| SET PROBLEM |
Output every line of the records below verbatim, leaving out the pictures.

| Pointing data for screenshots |
'''

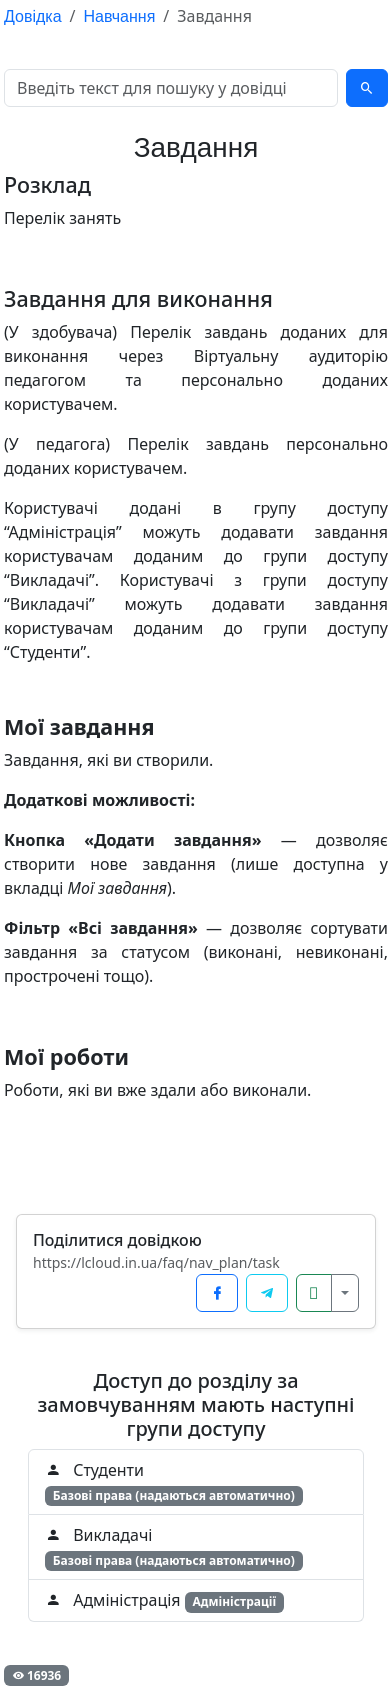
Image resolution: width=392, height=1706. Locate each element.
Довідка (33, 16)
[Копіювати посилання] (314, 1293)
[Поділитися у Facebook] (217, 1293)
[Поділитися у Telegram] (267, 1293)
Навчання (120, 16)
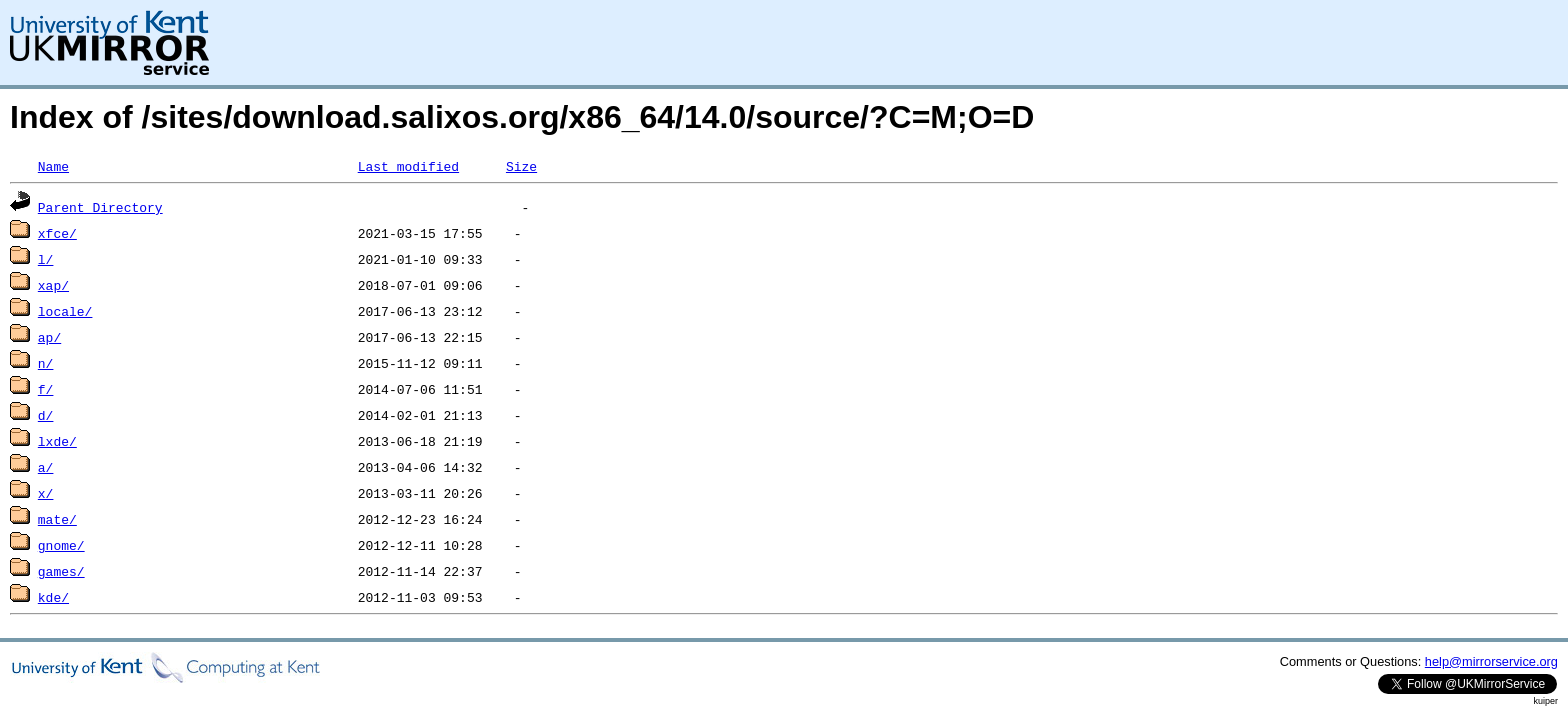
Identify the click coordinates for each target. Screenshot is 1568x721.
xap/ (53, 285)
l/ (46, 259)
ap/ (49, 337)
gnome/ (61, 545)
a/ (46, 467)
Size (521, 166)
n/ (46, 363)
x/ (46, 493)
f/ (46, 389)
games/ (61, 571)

'''

| SOLVED EXERCISE |
Image resolution: width=392, height=1706. Locate each element.
Довідка (33, 16)
[Копіювати посилання] (314, 1293)
[Поділитися у Facebook] (217, 1293)
[Поділитися у Telegram] (267, 1293)
Навчання (120, 16)
Identify the click coordinates for each target. Screenshot is 1568x721.
xap/ (53, 285)
l/ (46, 259)
ap/ (49, 337)
gnome/ (61, 545)
a/ (46, 467)
Size (521, 166)
n/ (46, 363)
x/ (46, 493)
f/ (46, 389)
games/ (61, 571)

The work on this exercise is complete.